=== DATA LISTING ===
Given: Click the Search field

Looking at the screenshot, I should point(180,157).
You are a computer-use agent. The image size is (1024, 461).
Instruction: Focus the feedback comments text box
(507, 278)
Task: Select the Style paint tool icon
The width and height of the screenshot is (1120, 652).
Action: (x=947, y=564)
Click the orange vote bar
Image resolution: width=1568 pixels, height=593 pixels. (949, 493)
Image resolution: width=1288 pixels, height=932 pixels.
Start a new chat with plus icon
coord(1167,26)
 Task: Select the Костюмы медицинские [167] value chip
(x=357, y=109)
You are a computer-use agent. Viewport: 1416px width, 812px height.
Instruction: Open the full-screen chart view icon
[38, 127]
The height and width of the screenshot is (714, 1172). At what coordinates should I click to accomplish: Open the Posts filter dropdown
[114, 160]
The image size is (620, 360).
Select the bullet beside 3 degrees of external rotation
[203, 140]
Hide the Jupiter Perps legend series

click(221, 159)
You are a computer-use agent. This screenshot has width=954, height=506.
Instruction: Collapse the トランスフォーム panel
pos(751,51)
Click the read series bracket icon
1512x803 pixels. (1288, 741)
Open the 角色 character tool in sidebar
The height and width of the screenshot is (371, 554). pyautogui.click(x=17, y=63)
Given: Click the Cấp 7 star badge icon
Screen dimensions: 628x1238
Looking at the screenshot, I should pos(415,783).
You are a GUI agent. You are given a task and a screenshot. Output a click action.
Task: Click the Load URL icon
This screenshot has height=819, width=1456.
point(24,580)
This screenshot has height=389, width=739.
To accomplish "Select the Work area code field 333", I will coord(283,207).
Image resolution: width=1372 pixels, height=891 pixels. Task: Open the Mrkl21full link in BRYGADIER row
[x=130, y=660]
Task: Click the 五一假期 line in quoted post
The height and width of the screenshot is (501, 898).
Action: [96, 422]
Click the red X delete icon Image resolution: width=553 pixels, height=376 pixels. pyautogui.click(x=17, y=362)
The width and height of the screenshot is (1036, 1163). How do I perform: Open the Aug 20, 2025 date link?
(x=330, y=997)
===
**ACTION ITEM:** What is needed here is an exact transcription of the records above.

**YOUR SOLUTION:**
Given: Click the Search field

Looking at the screenshot, I should point(180,157).
You are a computer-use agent. The image size is (1024, 461).
Instruction: Focus the feedback comments text box
(507, 278)
Task: Select the Style paint tool icon
The width and height of the screenshot is (1120, 652).
Action: (x=947, y=564)
Click the orange vote bar
Image resolution: width=1568 pixels, height=593 pixels. (949, 493)
Image resolution: width=1288 pixels, height=932 pixels.
Start a new chat with plus icon
coord(1167,26)
 Task: Select the Костюмы медицинские [167] value chip
(x=357, y=109)
You are a computer-use agent. Viewport: 1416px width, 812px height.
Instruction: Open the full-screen chart view icon
[38, 127]
The height and width of the screenshot is (714, 1172). At what coordinates should I click to accomplish: Open the Posts filter dropdown
[114, 160]
The image size is (620, 360).
Select the bullet beside 3 degrees of external rotation
[203, 140]
Hide the Jupiter Perps legend series

click(221, 159)
You are a computer-use agent. This screenshot has width=954, height=506.
Instruction: Collapse the トランスフォーム panel
pos(751,51)
Click the read series bracket icon
1512x803 pixels. (1288, 741)
Open the 角色 character tool in sidebar
The height and width of the screenshot is (371, 554). pyautogui.click(x=17, y=63)
Given: Click the Cấp 7 star badge icon
Screen dimensions: 628x1238
Looking at the screenshot, I should pos(415,783).
You are a GUI agent. You are given a task and a screenshot. Output a click action.
Task: Click the Load URL icon
This screenshot has height=819, width=1456.
point(24,580)
This screenshot has height=389, width=739.
To accomplish "Select the Work area code field 333", I will coord(283,207).
Image resolution: width=1372 pixels, height=891 pixels. Task: Open the Mrkl21full link in BRYGADIER row
[x=130, y=660]
Task: Click the 五一假期 line in quoted post
The height and width of the screenshot is (501, 898).
Action: [96, 422]
Click the red X delete icon Image resolution: width=553 pixels, height=376 pixels. pyautogui.click(x=17, y=362)
The width and height of the screenshot is (1036, 1163). How do I perform: Open the Aug 20, 2025 date link?
(x=330, y=997)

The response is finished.